- **Data for review**

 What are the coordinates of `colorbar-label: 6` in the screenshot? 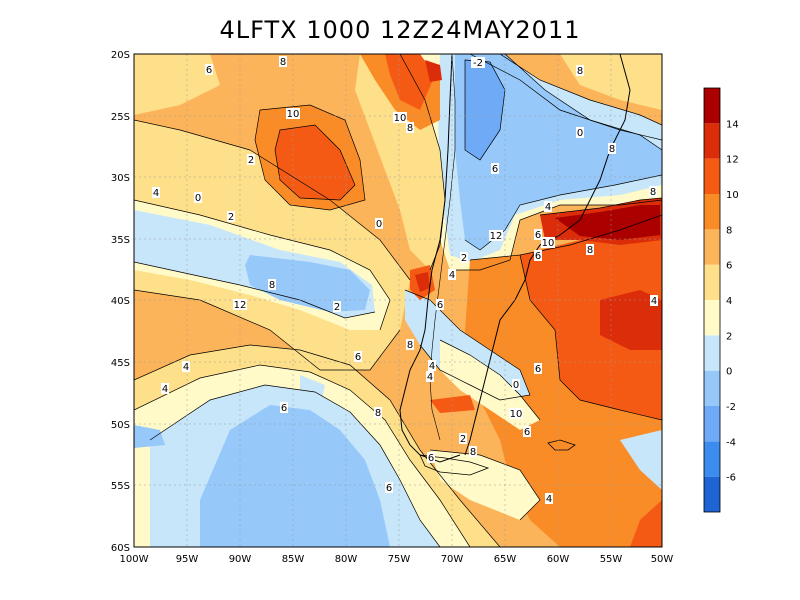 It's located at (729, 266).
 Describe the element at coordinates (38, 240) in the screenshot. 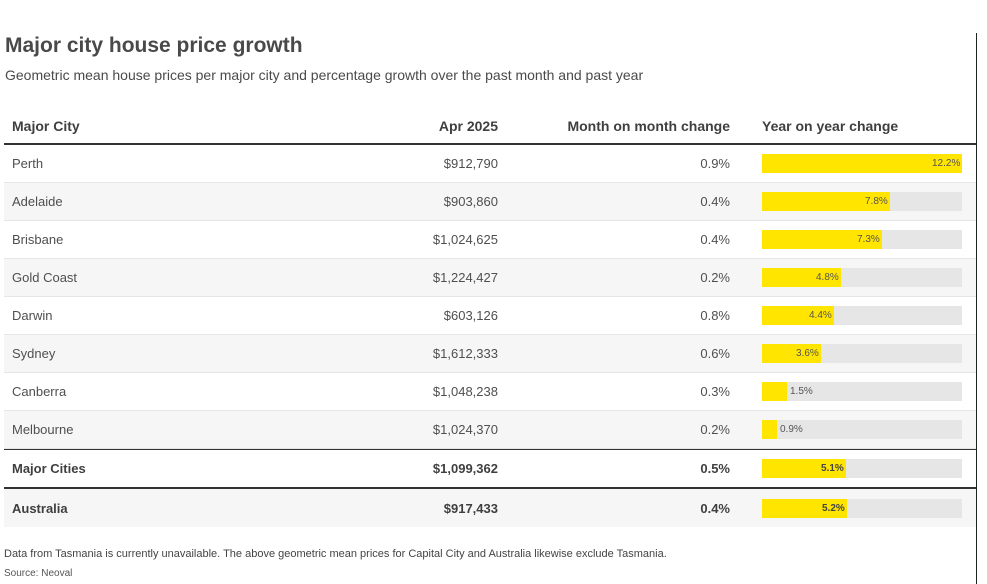

I see `city-name: Brisbane` at that location.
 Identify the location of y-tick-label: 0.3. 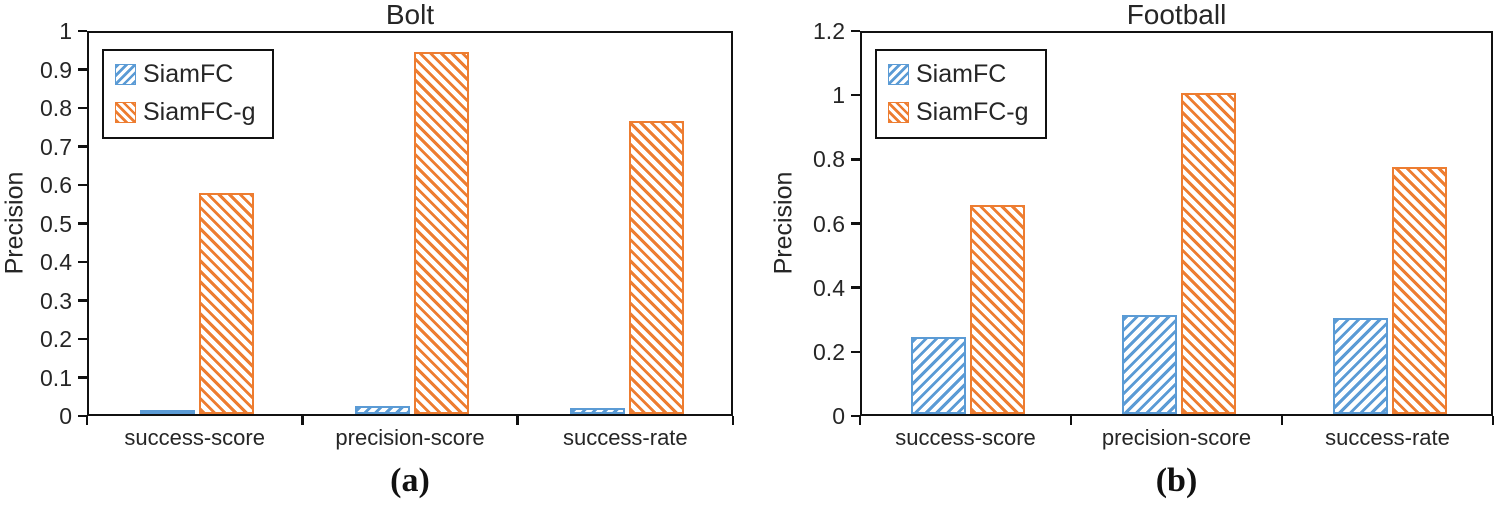
(56, 300).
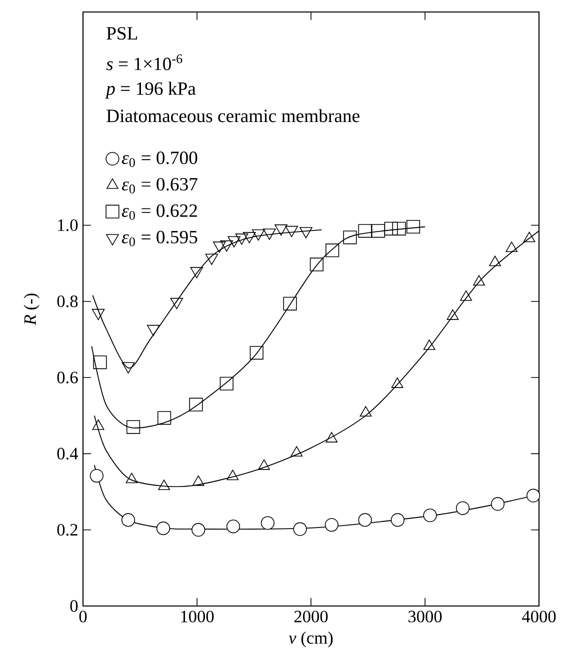 Image resolution: width=561 pixels, height=666 pixels. What do you see at coordinates (311, 616) in the screenshot?
I see `x-tick-label: 2000` at bounding box center [311, 616].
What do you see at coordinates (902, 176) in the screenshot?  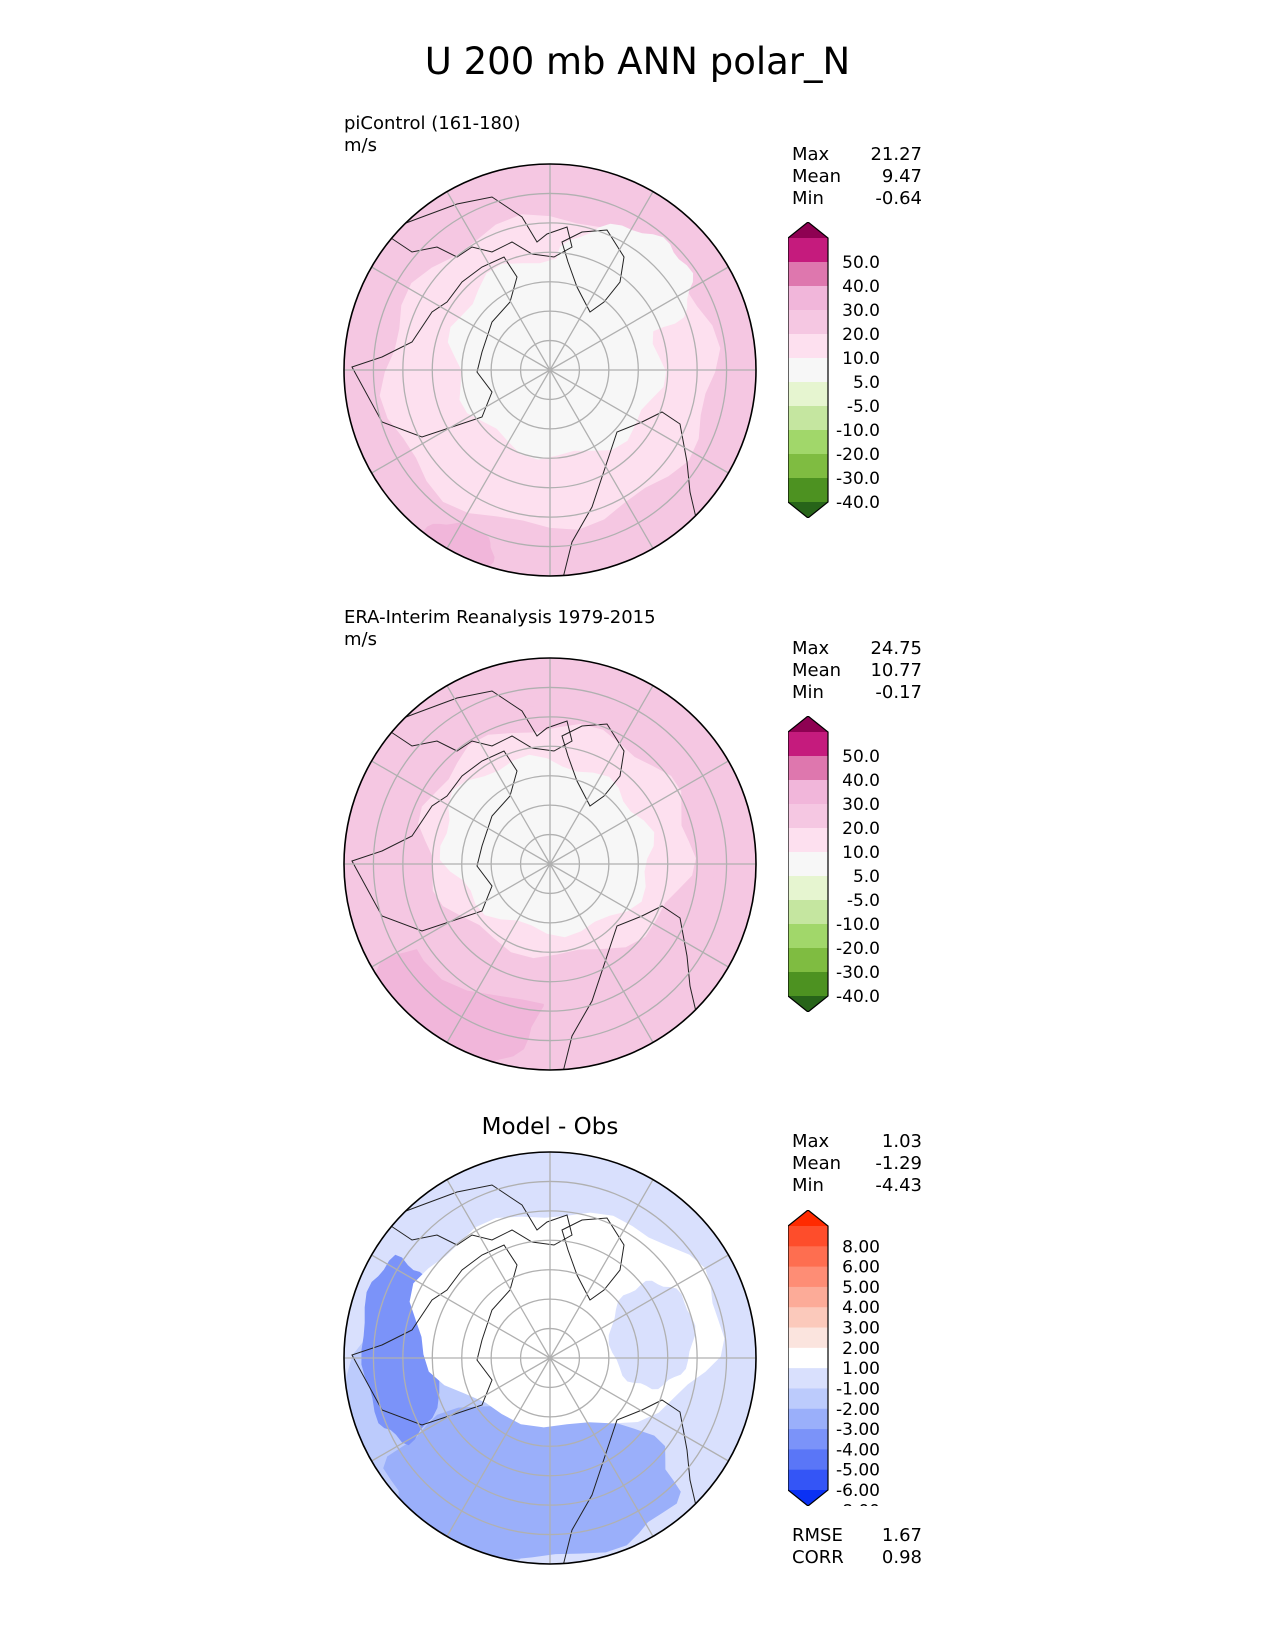 I see `stat-value: 9.47` at bounding box center [902, 176].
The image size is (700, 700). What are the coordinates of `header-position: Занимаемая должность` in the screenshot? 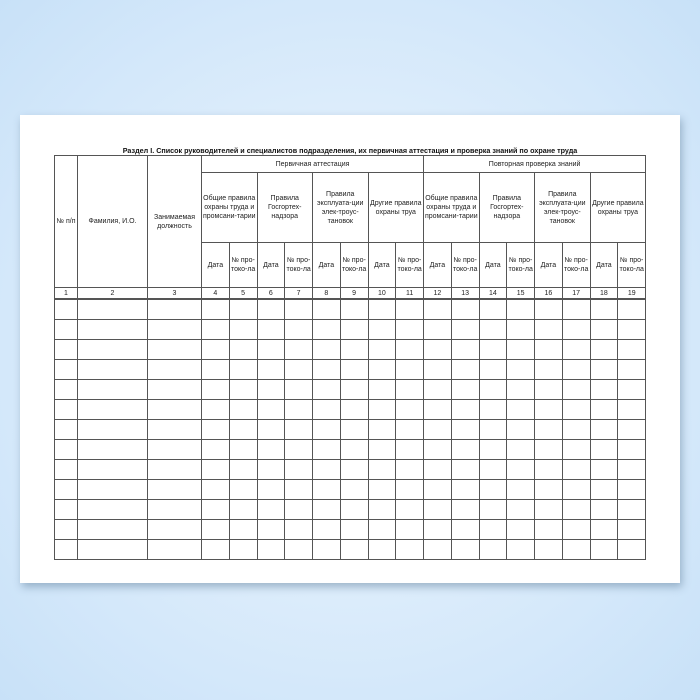 It's located at (174, 222).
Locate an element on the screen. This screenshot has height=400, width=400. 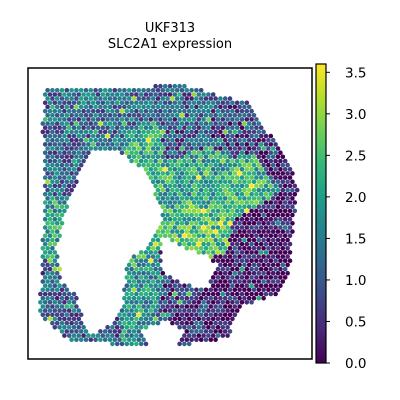
chart-title: UKF313 is located at coordinates (170, 28).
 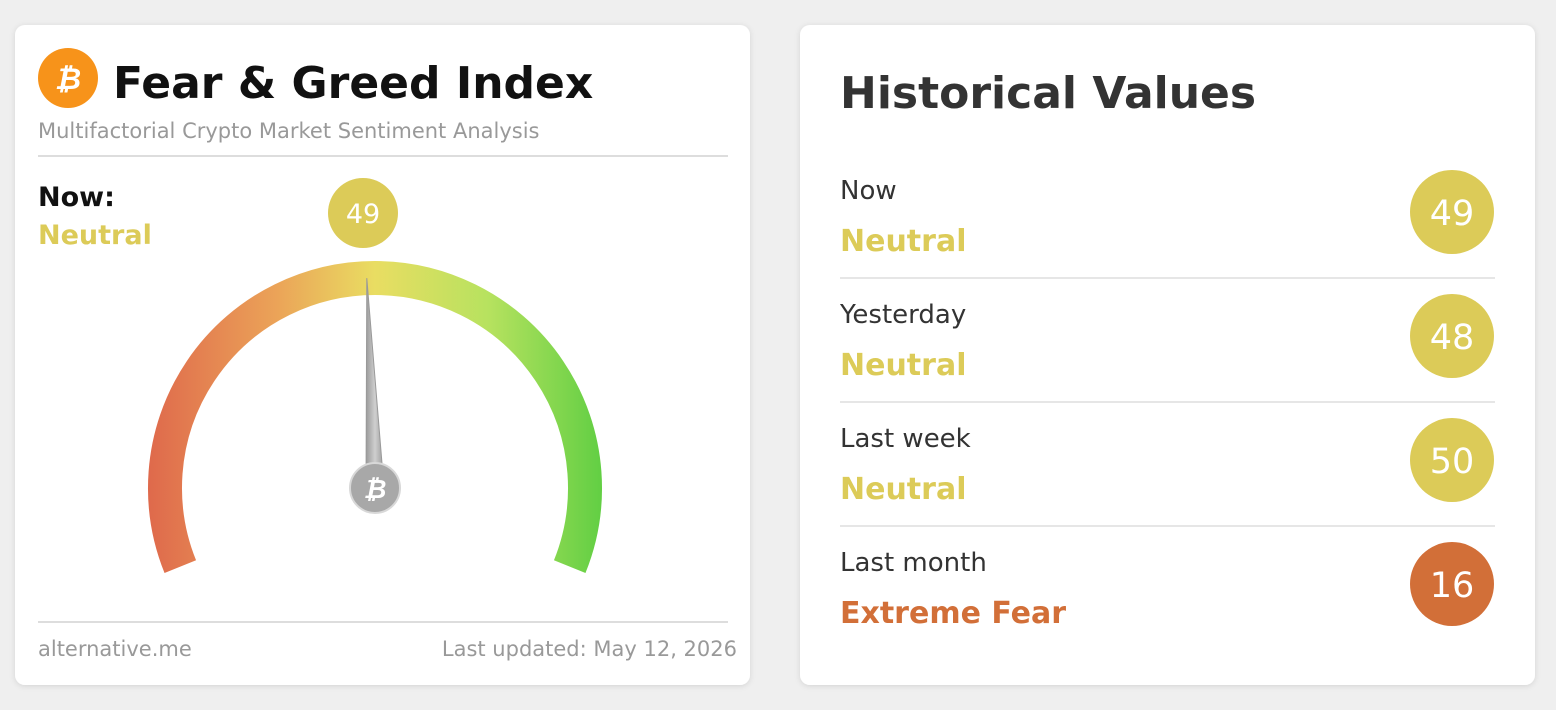 I want to click on history-title: Historical Values, so click(x=1048, y=94).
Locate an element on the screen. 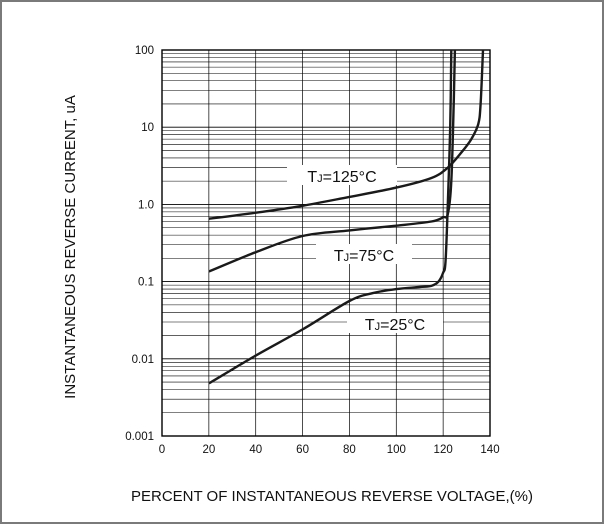 This screenshot has height=524, width=604. x-tick-label: 20 is located at coordinates (208, 450).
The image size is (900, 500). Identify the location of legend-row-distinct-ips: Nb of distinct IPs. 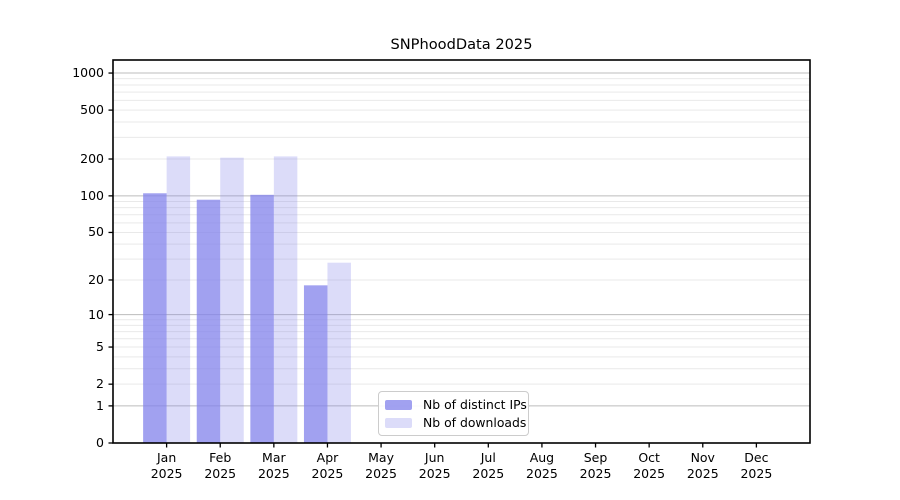
(456, 404).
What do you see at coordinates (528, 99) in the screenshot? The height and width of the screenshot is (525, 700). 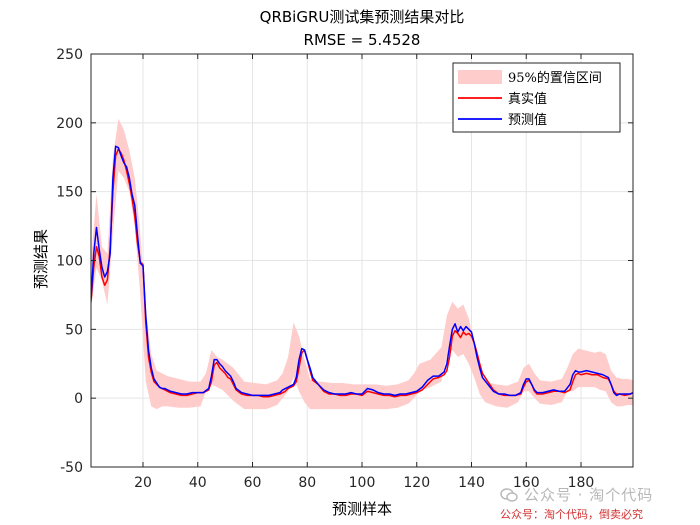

- **About this exercise**
From the line containing "The image size is (900, 500)." through the end of the items, copy the lines again with "screenshot" swapped for "screen image" and nothing else changed. Leave the pictures out.

- **Worked solution**
The image size is (900, 500). Identify the location of legend-row-distinct-ips: Nb of distinct IPs. 
(456, 404).
What do you see at coordinates (528, 99) in the screen image? The height and width of the screen image is (525, 700). 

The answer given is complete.